Would you return the lines from the one that contains "Click the checkmark" to the last line of the entries below, exactly and with nothing added?

(Items listed in a dataset)
--- START ---

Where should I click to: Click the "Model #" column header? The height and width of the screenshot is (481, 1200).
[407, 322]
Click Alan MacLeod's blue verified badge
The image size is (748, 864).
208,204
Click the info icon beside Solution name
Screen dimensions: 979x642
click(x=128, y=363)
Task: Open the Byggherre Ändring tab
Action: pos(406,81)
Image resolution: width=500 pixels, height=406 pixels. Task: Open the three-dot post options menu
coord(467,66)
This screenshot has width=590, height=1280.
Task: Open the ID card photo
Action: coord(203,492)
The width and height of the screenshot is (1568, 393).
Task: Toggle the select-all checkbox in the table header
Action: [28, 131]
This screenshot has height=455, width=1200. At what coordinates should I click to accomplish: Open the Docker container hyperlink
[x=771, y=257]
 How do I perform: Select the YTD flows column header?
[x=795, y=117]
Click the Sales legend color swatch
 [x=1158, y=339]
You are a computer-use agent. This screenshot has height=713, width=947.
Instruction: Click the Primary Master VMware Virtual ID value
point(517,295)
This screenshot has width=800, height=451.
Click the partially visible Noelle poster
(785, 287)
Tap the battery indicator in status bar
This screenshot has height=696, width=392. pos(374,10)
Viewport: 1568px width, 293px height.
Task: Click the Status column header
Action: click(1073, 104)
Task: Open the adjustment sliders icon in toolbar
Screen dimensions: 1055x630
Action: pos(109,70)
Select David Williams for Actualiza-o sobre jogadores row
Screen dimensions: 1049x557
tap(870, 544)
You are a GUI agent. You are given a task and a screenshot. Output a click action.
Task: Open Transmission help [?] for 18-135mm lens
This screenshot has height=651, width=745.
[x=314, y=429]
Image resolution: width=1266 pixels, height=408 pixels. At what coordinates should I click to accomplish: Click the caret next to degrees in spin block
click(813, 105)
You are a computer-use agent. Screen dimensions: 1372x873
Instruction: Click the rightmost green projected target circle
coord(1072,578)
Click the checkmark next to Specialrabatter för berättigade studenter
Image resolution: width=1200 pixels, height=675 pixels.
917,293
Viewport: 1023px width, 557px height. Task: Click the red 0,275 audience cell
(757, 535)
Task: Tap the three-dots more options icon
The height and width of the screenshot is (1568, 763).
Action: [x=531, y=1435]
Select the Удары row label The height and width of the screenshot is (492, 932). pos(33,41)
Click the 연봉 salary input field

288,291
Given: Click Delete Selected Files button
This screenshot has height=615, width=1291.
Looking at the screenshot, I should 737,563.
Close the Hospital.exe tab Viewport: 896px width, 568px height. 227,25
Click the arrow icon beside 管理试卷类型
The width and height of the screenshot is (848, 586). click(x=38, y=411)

--- END ---

Exercise solution:
Click the checkmark next to Specialrabatter för berättigade studenter
Image resolution: width=1200 pixels, height=675 pixels.
917,293
Viewport: 1023px width, 557px height. Task: Click the red 0,275 audience cell
(757, 535)
Task: Tap the three-dots more options icon
The height and width of the screenshot is (1568, 763).
Action: [x=531, y=1435]
Select the Удары row label The height and width of the screenshot is (492, 932). pos(33,41)
Click the 연봉 salary input field

288,291
Given: Click Delete Selected Files button
This screenshot has height=615, width=1291.
Looking at the screenshot, I should 737,563.
Close the Hospital.exe tab Viewport: 896px width, 568px height. 227,25
Click the arrow icon beside 管理试卷类型
The width and height of the screenshot is (848, 586). click(x=38, y=411)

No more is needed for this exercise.